The Palisades Fire, pictured here, and the Eaton Fire strained California’s insurance market. Credit: CAL FIRE.

FAIR Plan Rates Set To Rise In October

The statewide increase will hit many homeowners in high-fire-risk areas.

The Palisades Fire, pictured here, and the Eaton Fire strained California’s insurance market. Credit: CAL FIRE.

3 min read

CALIFORNIA — California FAIR Plan policyholders should prepare for higher fire insurance bills beginning October 15, when the state’s insurer of last resort is scheduled to implement an average 29.1% dwelling rate increase for new and renewing policies. For many foothill and mountain homeowners who cannot find private coverage, the change will affect one of the most expensive and difficult parts of maintaining a home in high fire-risk areas.

The 29.1% increase is a statewide average, not a flat increase across all policies. The FAIR Plan has said much of the change is tied to the wildfire portion of premiums, meaning higher-risk properties may see increases above the average, while some lower-risk policyholders could see smaller increases or decreases.

For a homeowner paying $3,000 a year for a FAIR Plan policy, a 29.1% increase would add about $873 if the policy rose with the statewide average. A $5,000 policy would rise by about $1,455. The actual change will depend on the property, coverage limits, endorsements, wildfire risk, and available discounts.

The approved increase is smaller than the FAIR Plan originally requested. In a September filing, the plan sought an average 35.8% dwelling rate increase, but the California Department of Insurance ultimately approved a lower final increase of 29.1%.

FAIR Plan rates are based on risk exposure, actuarial analysis, administrative expenses, and the net cost of reinsurance. Reinsurance is insurance for insurance companies, helping cover large losses when disasters produce many claims at once. The latest filing was also the first FAIR Plan dwelling rate filing reviewed under California’s Sustainable Insurance Strategy guidelines, which allow wildfire catastrophe modeling and some reinsurance costs to be considered in rate review.

The decision comes as the FAIR Plan continues to grow far beyond its intended role as a limited safety net. As of March, the plan reported 684,388 total policies, up 152% since September 2022. Its total exposure reached $750 billion, and its written premium reached $2.02 billion.

The growth reflects a broader problem in California’s insurance market. Traditional insurers have reduced new business or declined to renew policies in many wildfire-prone areas, pushing more homeowners toward the FAIR Plan.
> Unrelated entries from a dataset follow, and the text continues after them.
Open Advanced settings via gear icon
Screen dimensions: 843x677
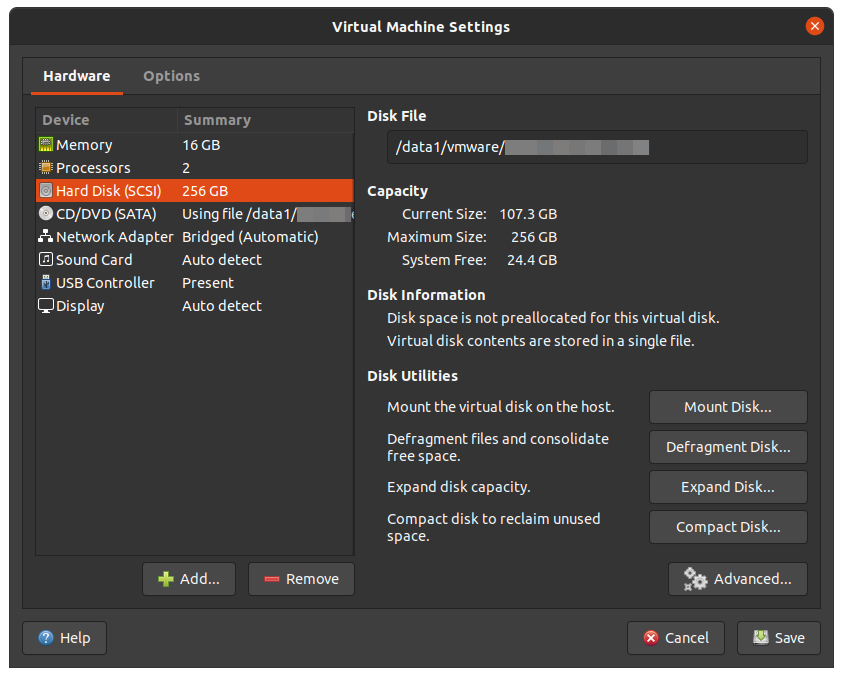pos(695,578)
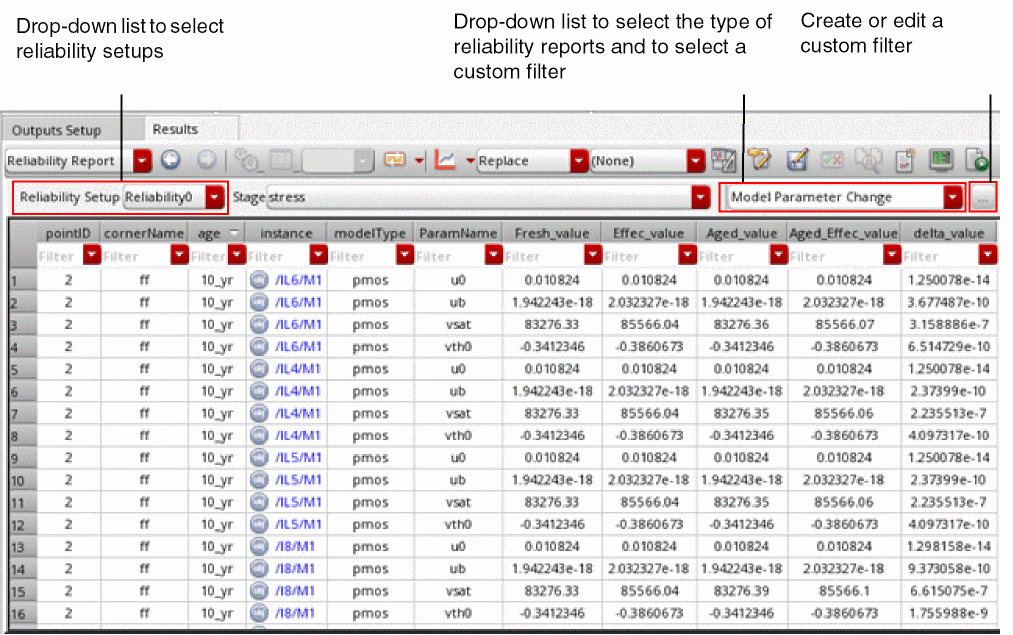Click the green monitor screen icon
1013x635 pixels.
click(940, 161)
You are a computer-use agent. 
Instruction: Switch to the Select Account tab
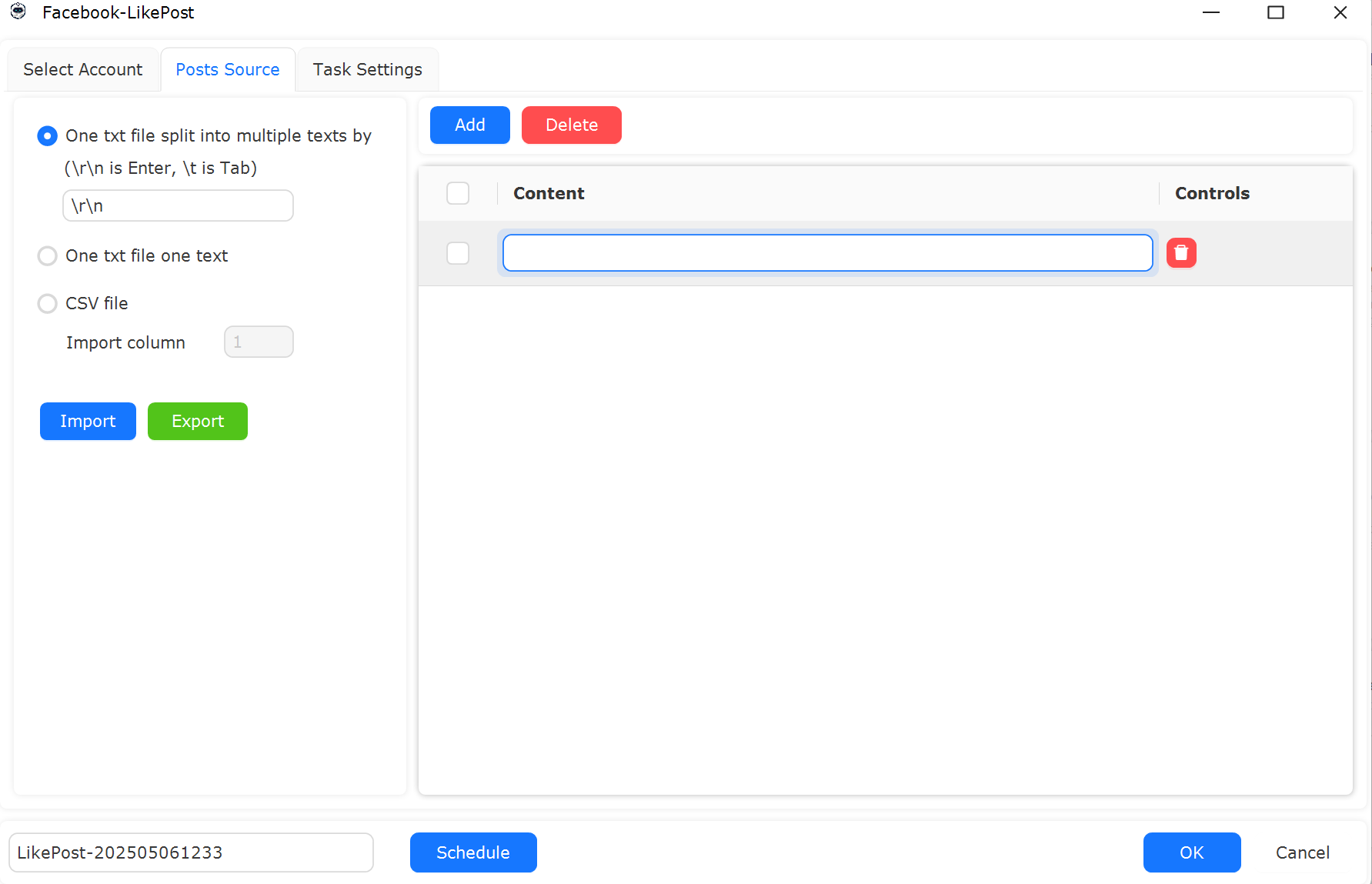83,69
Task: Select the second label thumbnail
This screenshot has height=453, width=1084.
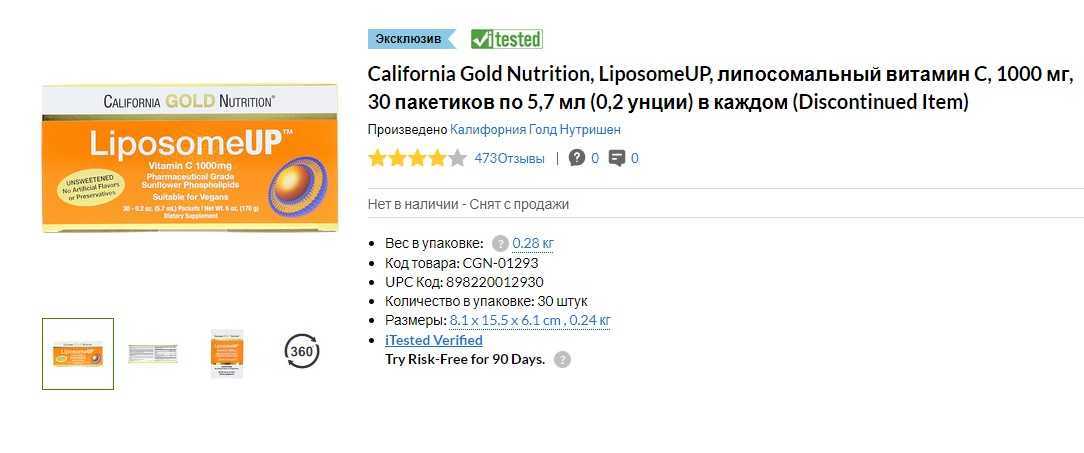Action: 153,353
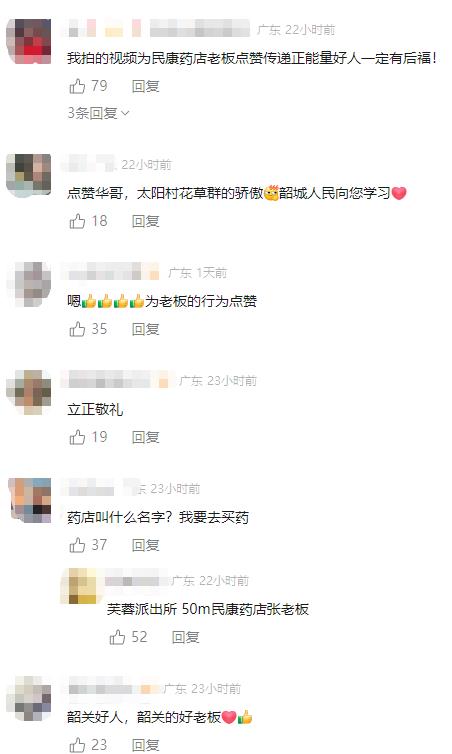The image size is (452, 754).
Task: Reply to the 为老板的行为点赞 comment
Action: [x=146, y=329]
A California Department of Insurance fact sheet found FAIR Plan growth has been strongest in counties with higher concentrations of homes at high wildfire risk, including Nevada and Sierra counties.
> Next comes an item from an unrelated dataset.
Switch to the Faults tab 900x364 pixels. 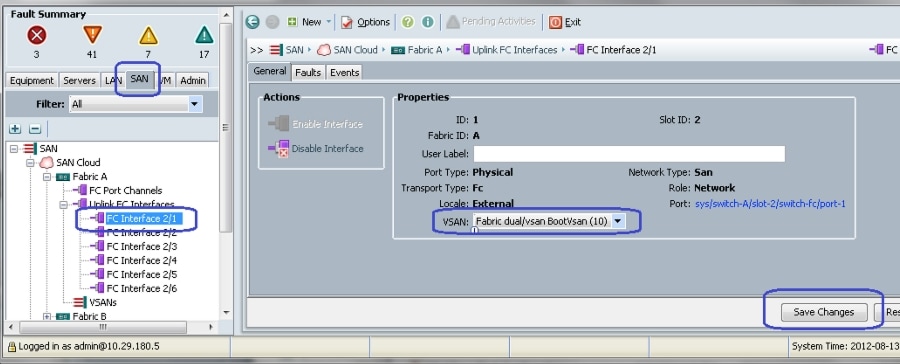click(x=308, y=72)
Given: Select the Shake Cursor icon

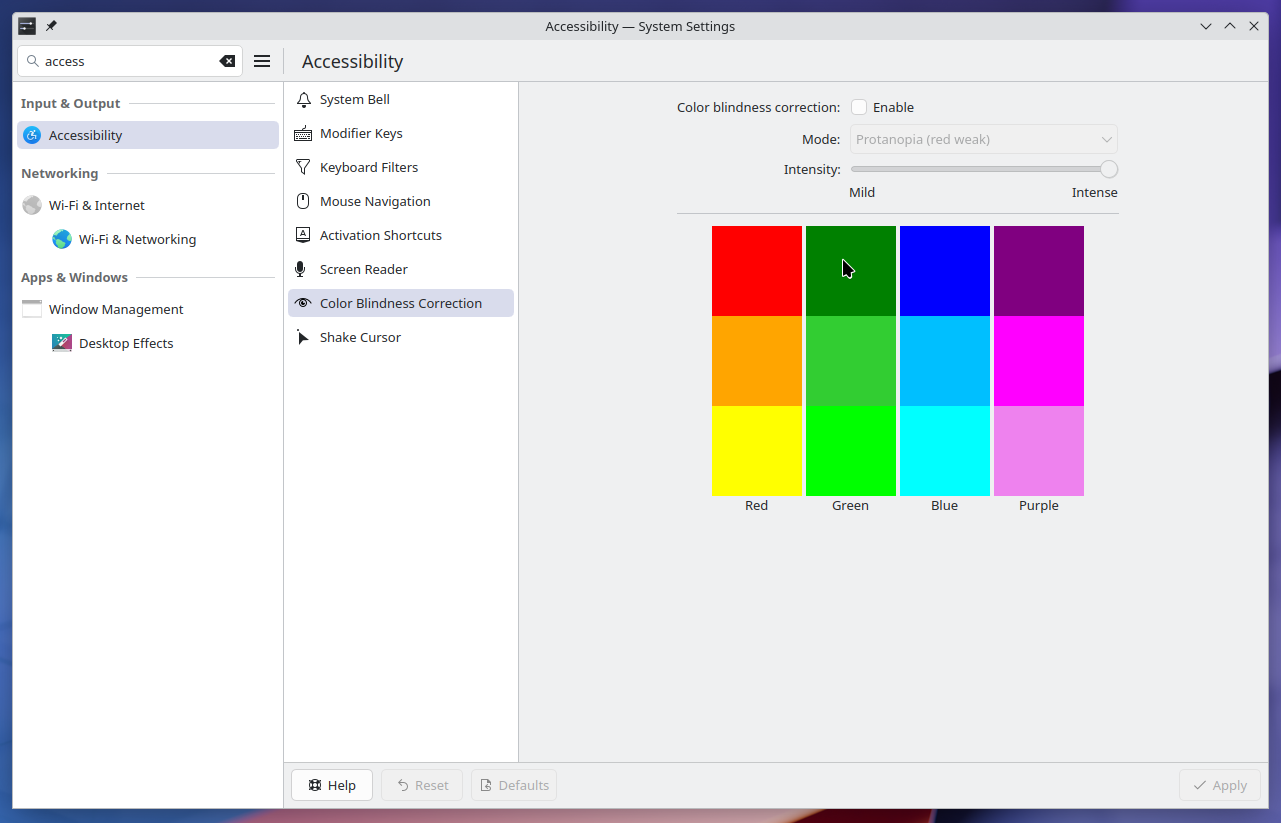Looking at the screenshot, I should [303, 337].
Losses from the January 2025 Palisades and Eaton fires added more pressure. The Department of Insurance said the FAIR Plan had received 4,794 claims from the fires, had paid $914 million to policyholders, and estimated its total loss from the two fires at about $4 billion. The department approved a $1 billion assessment on FAIR Plan member insurers, the first assessment of its kind in more than 30 years, to help the plan continue paying claims.
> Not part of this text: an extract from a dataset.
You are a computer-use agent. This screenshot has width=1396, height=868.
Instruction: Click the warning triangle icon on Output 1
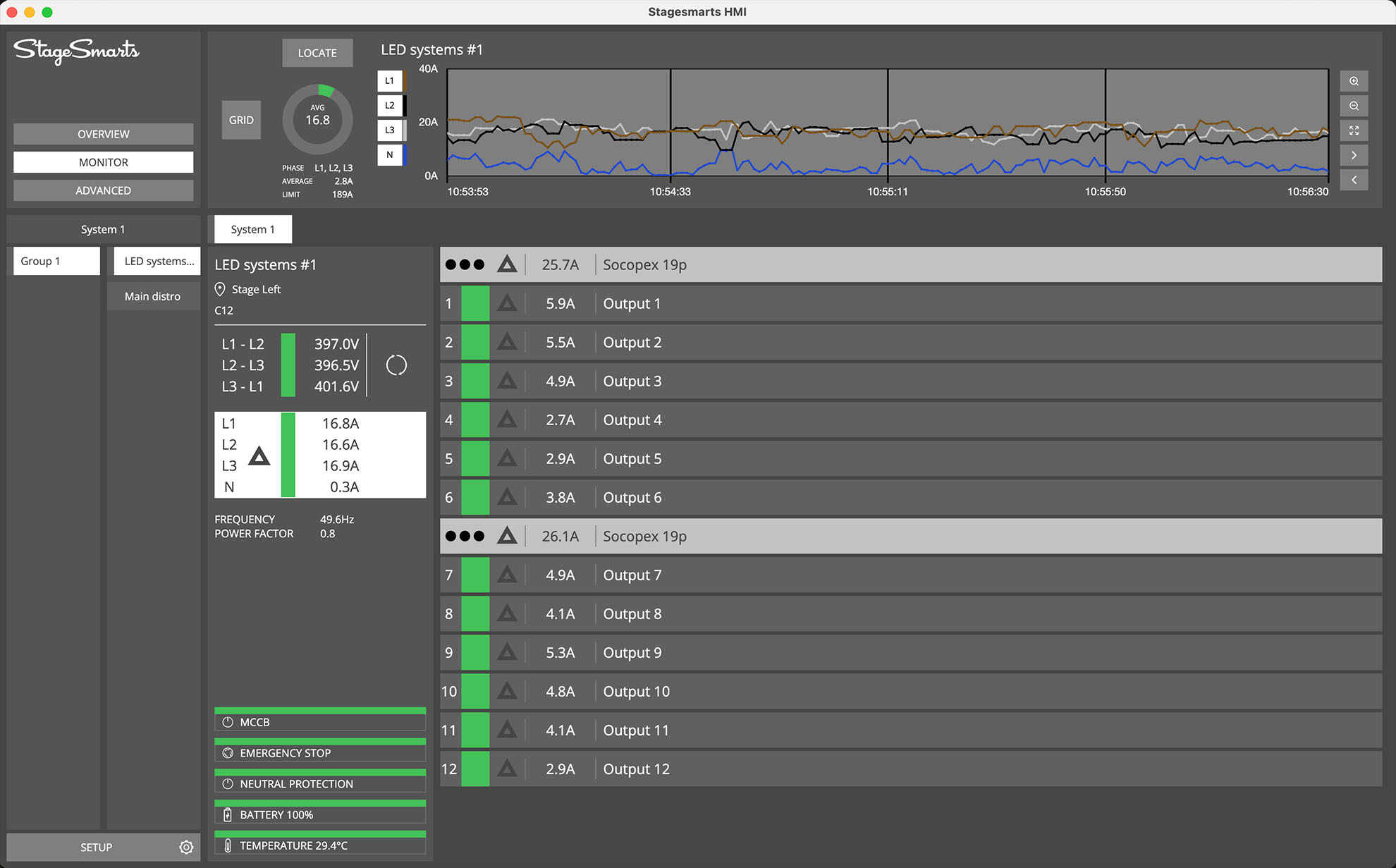click(x=506, y=303)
For homeowners who have been forced onto the FAIR Plan, the October rate increase is another sign of how expensive and limited fire insurance has become in California’s wildfire regions. The issue was also the focus of a town hall held by Assembly District 1 Representative Heather Hadwick last week. State officials have said the long-term goal is to move more policyholders back into the private market, but for many foothill and mountain residents, the FAIR Plan remains the only practical way to maintain required fire coverage.